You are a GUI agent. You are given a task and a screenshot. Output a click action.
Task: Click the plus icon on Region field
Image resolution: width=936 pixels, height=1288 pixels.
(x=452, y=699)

* * *

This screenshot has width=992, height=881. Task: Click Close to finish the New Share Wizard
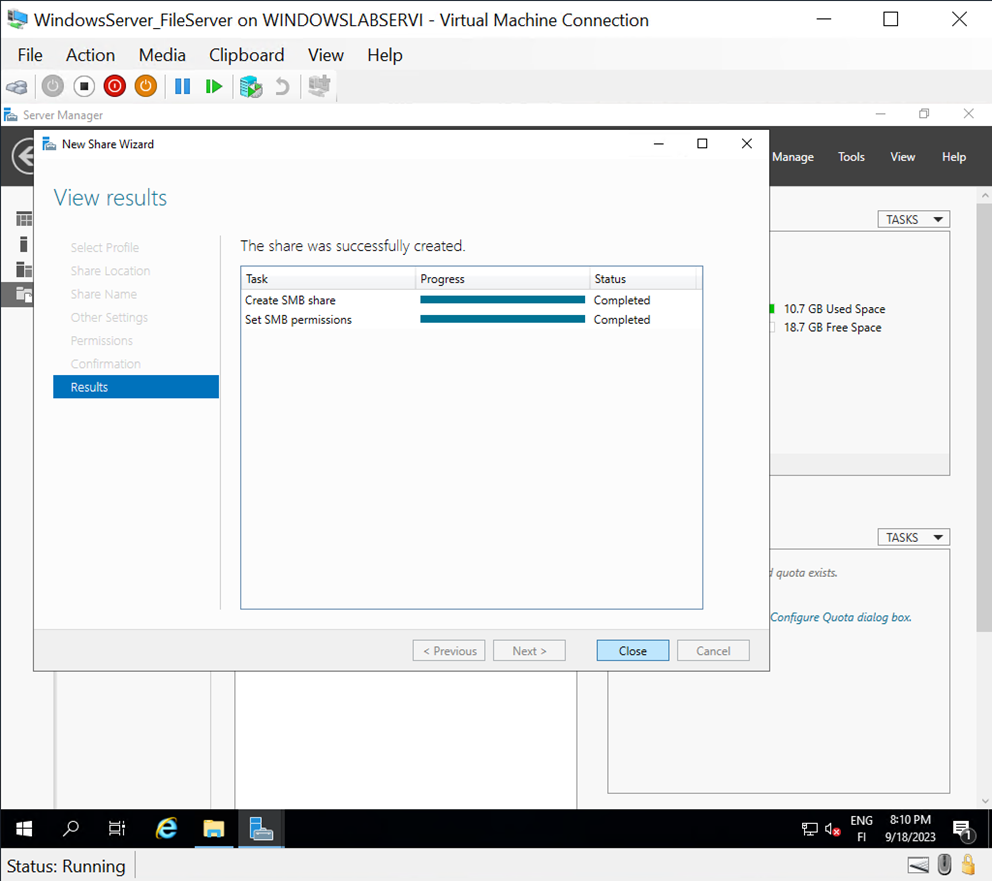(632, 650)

==

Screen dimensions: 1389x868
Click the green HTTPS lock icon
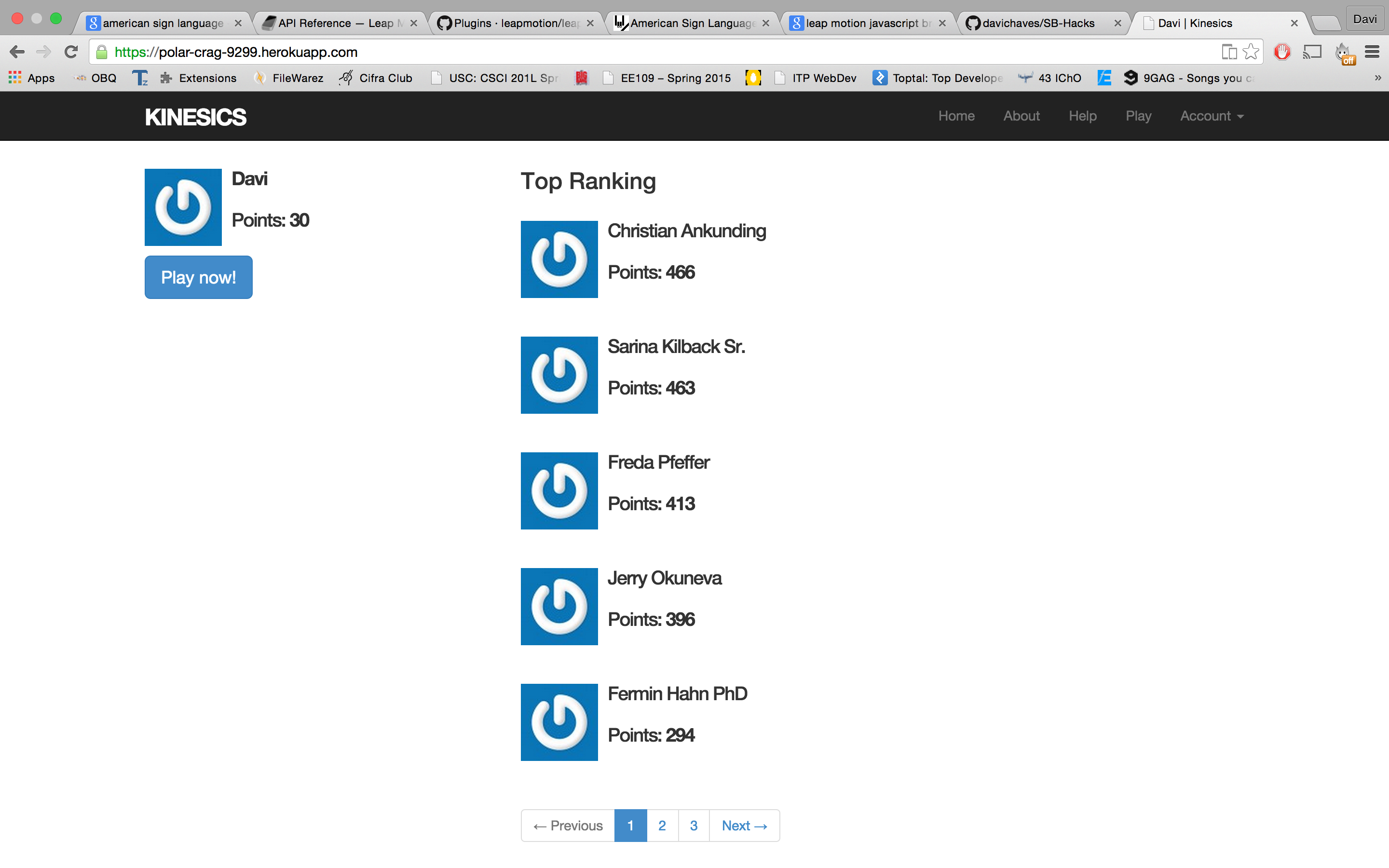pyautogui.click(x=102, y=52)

* DIRECTIONS FOR THIS TASK *
Write out the records word for word, beginning at the line containing "You are a GUI" and stopping after the line containing "(x=452, y=699)".

* RESPONSE TO THE TASK *
You are a GUI agent. You are given a task and a screenshot. Output a click action.
Task: Click the plus icon on Region field
Image resolution: width=936 pixels, height=1288 pixels.
(x=452, y=699)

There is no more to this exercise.